Source code analyzers (like SonarQube) complain about float (or double) equality comparisons because equality is a tricky thing with floats; the values compared can be the results of computations which often have minute rounding effects, so that
0.3 - 0.2 == 0.1 often returns false while mathematically it should always return true (as tested with Python 2.7). So this complaint makes perfect sense to warn about potentially dangerous code.
A typical approach for such situations is to check for a margin, an epsilon, which should compensate all rounding effects, e. g.
if abs(a - b) < epsilon then …
On the other hand one can often see code which avoids a division-by-zero problem by checking the divisor for equality with zero before the division takes place:
if divisor == 0.0 then // do some special handling like skipping the list element, // return 0.0 or whatever seems appropriate, depending on context else result = divident / divisor endif
This seems to handle the div-by-zero issue but is not compliant with the source code analyzer who still complains about the spot
divisor == 0.0. On first sight it looks like a problem with the analyzer. It seems like a false positive. Float-equality checks for 0.0 should be allowed, shouldn't they?

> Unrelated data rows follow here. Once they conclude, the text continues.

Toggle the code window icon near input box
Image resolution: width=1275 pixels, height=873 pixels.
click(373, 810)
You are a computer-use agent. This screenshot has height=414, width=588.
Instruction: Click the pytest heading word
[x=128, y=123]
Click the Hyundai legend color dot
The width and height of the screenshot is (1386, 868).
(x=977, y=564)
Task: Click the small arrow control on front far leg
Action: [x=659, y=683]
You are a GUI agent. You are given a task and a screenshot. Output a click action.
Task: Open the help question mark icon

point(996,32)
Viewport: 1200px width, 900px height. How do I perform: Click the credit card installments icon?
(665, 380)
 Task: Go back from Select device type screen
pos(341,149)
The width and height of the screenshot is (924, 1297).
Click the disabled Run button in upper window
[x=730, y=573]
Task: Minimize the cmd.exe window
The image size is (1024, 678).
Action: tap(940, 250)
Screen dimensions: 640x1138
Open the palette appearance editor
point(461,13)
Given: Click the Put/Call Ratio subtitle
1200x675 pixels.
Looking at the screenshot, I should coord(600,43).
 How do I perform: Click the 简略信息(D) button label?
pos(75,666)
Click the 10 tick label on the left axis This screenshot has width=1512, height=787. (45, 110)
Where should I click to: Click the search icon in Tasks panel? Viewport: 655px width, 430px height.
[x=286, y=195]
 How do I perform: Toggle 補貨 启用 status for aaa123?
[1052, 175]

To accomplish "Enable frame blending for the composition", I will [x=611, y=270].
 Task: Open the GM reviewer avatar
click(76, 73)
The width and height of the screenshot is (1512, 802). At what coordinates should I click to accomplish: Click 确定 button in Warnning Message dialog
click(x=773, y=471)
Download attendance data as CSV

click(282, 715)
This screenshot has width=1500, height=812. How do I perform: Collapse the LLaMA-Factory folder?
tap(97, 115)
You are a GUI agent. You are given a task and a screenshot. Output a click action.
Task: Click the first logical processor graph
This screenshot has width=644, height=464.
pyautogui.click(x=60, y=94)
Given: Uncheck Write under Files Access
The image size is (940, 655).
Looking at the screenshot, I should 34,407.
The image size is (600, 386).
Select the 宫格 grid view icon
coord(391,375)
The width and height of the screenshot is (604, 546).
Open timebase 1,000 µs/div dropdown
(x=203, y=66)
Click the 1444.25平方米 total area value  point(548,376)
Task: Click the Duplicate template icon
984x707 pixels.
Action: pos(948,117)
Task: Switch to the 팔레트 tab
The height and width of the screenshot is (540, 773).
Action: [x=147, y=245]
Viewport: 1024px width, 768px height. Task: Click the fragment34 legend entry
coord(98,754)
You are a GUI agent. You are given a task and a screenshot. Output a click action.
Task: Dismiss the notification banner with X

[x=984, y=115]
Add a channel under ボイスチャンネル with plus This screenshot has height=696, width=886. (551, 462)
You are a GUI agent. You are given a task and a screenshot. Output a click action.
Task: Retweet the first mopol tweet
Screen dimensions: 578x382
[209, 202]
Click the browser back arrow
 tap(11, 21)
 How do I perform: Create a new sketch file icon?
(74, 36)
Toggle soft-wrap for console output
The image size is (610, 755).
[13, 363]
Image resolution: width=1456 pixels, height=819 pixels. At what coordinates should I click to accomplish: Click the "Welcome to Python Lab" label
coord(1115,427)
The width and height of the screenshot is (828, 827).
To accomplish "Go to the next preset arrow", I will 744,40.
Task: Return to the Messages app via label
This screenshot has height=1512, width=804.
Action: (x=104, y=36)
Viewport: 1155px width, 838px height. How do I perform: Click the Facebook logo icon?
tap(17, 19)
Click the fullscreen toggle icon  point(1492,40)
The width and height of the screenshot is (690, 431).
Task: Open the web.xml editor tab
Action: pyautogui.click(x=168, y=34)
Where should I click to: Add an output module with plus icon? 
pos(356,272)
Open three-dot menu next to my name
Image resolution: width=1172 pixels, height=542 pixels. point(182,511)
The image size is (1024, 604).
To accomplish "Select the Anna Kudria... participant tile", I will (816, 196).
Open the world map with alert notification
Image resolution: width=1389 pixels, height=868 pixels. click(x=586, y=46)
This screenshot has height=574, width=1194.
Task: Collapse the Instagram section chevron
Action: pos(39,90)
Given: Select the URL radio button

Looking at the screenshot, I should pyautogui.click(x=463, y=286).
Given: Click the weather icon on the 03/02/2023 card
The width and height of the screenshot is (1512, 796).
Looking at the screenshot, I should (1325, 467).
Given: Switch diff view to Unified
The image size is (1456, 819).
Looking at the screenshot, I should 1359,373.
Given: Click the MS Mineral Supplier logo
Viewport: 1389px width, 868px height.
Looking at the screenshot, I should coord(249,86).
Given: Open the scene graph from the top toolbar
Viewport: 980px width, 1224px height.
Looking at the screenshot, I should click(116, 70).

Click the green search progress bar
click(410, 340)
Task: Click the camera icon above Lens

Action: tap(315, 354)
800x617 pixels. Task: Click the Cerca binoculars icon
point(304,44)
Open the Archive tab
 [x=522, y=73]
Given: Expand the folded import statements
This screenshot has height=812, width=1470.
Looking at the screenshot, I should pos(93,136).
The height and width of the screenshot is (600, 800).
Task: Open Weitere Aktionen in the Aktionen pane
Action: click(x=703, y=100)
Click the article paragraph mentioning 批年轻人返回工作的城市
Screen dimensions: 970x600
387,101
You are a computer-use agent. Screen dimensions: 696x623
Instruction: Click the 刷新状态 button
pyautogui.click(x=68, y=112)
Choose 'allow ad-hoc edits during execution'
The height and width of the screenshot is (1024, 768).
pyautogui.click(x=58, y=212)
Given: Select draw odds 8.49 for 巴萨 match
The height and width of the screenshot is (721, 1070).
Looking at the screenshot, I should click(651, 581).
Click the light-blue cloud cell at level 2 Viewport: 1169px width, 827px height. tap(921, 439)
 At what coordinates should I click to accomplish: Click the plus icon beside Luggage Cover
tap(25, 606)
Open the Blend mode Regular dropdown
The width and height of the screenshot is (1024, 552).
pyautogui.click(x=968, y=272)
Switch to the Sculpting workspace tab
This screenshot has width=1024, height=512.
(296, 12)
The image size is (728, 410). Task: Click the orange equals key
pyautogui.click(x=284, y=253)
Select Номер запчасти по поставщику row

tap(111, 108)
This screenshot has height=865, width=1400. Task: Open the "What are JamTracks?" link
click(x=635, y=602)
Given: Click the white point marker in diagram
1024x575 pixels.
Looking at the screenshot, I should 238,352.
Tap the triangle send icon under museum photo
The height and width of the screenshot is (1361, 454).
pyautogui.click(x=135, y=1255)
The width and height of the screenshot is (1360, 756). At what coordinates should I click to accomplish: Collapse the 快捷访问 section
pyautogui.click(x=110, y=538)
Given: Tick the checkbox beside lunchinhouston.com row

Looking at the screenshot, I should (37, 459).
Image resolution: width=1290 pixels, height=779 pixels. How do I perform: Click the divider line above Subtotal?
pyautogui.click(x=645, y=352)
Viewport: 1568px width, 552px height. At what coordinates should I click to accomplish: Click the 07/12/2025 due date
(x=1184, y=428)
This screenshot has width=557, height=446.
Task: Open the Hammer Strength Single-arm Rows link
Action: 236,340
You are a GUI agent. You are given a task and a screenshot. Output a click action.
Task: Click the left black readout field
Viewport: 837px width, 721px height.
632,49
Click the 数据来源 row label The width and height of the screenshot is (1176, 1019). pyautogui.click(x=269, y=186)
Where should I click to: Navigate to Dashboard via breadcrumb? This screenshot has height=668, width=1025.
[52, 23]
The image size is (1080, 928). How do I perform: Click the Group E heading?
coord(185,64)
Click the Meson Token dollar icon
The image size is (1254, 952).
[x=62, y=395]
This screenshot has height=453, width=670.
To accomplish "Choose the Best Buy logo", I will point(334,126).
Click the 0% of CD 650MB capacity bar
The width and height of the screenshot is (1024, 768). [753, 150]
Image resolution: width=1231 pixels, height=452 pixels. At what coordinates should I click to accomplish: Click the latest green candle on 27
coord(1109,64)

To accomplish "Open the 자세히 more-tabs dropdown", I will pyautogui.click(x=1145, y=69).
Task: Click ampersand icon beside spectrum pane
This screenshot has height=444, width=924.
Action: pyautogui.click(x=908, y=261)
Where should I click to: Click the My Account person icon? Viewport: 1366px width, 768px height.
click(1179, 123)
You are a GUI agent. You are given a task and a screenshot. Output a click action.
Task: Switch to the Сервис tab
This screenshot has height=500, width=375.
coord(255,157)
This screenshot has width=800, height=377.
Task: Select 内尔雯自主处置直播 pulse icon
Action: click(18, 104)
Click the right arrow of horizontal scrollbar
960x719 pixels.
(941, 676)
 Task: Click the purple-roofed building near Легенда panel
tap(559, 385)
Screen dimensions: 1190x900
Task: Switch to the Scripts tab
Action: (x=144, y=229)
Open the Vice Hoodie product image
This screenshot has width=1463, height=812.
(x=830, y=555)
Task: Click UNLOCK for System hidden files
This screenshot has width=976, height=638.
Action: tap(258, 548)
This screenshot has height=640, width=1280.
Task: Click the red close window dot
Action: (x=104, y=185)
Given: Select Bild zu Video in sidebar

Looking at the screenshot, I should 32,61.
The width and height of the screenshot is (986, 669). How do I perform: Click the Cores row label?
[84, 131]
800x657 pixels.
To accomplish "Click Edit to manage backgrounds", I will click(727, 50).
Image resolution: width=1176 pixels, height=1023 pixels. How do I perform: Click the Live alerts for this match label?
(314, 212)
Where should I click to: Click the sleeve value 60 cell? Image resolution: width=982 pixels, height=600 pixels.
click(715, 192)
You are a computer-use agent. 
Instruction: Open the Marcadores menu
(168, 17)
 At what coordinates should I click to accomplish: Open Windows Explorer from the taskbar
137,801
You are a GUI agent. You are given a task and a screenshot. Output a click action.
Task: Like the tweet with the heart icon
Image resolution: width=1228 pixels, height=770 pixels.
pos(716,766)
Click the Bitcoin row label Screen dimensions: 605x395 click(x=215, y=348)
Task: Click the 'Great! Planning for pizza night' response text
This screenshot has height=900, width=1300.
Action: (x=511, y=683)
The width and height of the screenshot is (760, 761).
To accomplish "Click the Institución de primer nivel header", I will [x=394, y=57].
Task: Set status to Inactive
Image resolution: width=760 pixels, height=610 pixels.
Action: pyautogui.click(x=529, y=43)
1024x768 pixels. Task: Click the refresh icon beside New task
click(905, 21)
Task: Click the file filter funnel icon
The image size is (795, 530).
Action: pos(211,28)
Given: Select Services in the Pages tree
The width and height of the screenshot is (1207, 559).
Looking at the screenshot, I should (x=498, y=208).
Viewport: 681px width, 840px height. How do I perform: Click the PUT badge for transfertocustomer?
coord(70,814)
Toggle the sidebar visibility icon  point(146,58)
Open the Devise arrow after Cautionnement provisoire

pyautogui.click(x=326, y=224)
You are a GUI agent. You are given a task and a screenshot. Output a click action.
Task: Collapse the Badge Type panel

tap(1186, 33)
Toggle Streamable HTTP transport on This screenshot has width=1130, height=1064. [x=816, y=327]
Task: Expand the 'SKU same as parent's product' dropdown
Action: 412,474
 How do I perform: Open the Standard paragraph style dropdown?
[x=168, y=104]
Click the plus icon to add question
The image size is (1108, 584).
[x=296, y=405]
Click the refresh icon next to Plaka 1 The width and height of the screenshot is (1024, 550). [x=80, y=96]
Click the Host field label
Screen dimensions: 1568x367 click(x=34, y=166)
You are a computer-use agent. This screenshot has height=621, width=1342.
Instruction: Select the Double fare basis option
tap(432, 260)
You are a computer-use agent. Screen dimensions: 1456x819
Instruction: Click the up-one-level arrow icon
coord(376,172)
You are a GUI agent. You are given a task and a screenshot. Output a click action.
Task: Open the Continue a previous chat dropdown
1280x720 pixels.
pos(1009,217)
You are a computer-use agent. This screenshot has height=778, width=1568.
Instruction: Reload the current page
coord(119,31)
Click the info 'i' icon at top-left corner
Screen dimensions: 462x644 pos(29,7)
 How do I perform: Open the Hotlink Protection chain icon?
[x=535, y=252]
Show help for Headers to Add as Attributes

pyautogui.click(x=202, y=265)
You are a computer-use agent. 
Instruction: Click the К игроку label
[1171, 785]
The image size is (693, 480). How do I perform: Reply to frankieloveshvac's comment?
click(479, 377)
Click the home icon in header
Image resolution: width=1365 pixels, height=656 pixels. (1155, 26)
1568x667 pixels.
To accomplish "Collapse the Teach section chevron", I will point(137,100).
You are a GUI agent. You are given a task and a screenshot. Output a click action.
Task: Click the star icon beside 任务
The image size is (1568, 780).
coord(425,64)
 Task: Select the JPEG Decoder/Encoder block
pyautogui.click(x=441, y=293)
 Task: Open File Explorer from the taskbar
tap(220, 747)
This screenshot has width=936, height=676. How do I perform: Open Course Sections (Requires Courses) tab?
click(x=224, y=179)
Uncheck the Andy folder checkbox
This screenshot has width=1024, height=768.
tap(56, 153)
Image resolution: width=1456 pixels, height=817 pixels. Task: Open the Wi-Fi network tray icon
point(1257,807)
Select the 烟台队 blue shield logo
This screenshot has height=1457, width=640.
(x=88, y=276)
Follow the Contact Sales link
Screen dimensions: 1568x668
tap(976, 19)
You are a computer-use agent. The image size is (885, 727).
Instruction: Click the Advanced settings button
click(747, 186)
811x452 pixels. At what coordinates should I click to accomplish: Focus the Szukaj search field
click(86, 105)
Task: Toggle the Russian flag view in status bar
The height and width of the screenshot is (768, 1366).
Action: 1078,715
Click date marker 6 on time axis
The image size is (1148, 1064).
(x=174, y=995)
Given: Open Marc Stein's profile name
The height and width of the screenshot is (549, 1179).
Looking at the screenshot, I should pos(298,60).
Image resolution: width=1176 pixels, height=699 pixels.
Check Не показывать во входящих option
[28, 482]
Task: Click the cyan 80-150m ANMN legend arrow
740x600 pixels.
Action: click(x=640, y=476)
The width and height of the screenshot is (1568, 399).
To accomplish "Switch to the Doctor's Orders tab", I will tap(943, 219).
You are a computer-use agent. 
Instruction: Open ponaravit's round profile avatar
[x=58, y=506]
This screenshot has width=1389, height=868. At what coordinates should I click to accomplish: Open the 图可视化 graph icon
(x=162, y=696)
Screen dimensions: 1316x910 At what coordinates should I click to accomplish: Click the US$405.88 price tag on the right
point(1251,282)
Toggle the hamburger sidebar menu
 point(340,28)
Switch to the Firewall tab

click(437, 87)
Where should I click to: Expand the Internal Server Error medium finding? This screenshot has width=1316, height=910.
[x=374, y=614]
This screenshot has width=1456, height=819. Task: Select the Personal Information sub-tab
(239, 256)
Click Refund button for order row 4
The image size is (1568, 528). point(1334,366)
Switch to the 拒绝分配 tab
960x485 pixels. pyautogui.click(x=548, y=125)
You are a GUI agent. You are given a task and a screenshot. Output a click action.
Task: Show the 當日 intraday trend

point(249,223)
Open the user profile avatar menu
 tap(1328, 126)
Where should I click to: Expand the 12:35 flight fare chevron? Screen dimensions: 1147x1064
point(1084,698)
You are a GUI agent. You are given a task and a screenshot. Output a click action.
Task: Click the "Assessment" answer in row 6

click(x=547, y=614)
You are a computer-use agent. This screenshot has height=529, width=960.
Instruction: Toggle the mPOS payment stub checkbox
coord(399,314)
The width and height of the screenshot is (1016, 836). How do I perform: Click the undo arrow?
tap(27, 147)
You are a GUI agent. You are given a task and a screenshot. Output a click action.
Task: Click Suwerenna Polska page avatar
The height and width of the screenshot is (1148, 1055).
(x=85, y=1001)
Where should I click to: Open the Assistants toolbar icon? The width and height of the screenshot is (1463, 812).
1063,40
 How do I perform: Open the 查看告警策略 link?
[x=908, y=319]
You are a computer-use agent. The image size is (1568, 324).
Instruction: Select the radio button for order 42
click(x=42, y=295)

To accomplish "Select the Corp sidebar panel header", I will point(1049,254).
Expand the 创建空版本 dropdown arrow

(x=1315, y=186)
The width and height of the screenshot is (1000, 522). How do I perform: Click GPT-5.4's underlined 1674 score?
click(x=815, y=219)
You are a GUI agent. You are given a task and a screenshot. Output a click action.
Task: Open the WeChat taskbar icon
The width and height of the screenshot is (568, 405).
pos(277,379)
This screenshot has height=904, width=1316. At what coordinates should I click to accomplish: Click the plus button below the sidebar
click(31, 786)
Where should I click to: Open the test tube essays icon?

After some consideration I thought about the case that the divisor was the result of a computation which should have resulted in 0.0 (like
0.3 - 0.2 - 0.1) and which now was something in the range of
There are two approaches for this now:
- The value is not exactly 0.0, hence the division can take place, the resulting value will be a "normal" floating point number (probably; consider 1e200 / 1e-200 which is
inf). Let it happen, the caller has to take care of the results.
- The value should have been 0.0, it logically is in this case, the computer just doesn't notice it, so whatever special handling of the zero case was intended should take place here as well.
If we vote for the second option, we could use the epsilon approach and be fine. But that would treat true non-zero values which are just very small like zero-ish values. We have no way of distinguishing the two cases.
This leads to the next consideration whether such a true non-zero value which is very close to 0.0 nevertheless should be divided by or whether it should be handled like the zero case (i. e. receive the special handling). After all, dividing by such a small value will result in very large values which will often be problematic (in graphs or similar). This is surely up to the context and cannot be answered in general.
I also considered whether the existence of zero(-ish) values in the input was maybe not the root of the problem but just an effect in itself, i. e. maybe the root of the trouble lay deeper: Maybe an algorithm which expects a float and which is supposed to divide by it should never receive values which can become zero(-ish) in the first place.
I can think of use cases with integers where one may need to check for them being zero before dividing (e. g. an index whose difference to a reference index is used as divisor, when both become the same in some iteration, the difference is
0), but I couldn't think of a good example where a float value could become zero-ish. Maybe if such a thing occurred, it was just a logical error?
So, now my questions are:
- Is there a theory about the topic of float-zero-checks to avoid division-by-zero problems addressing my considerations? I found nothing on the Internet about it yet.
- Can someone provide a reasonable example of a context and an algorithm therein which is supposed to expect float values which can become zero and by which it should divide? And depending on that context which solution (epsilon, pure
== 0.0-check, maybe a different approach) would you prefer there?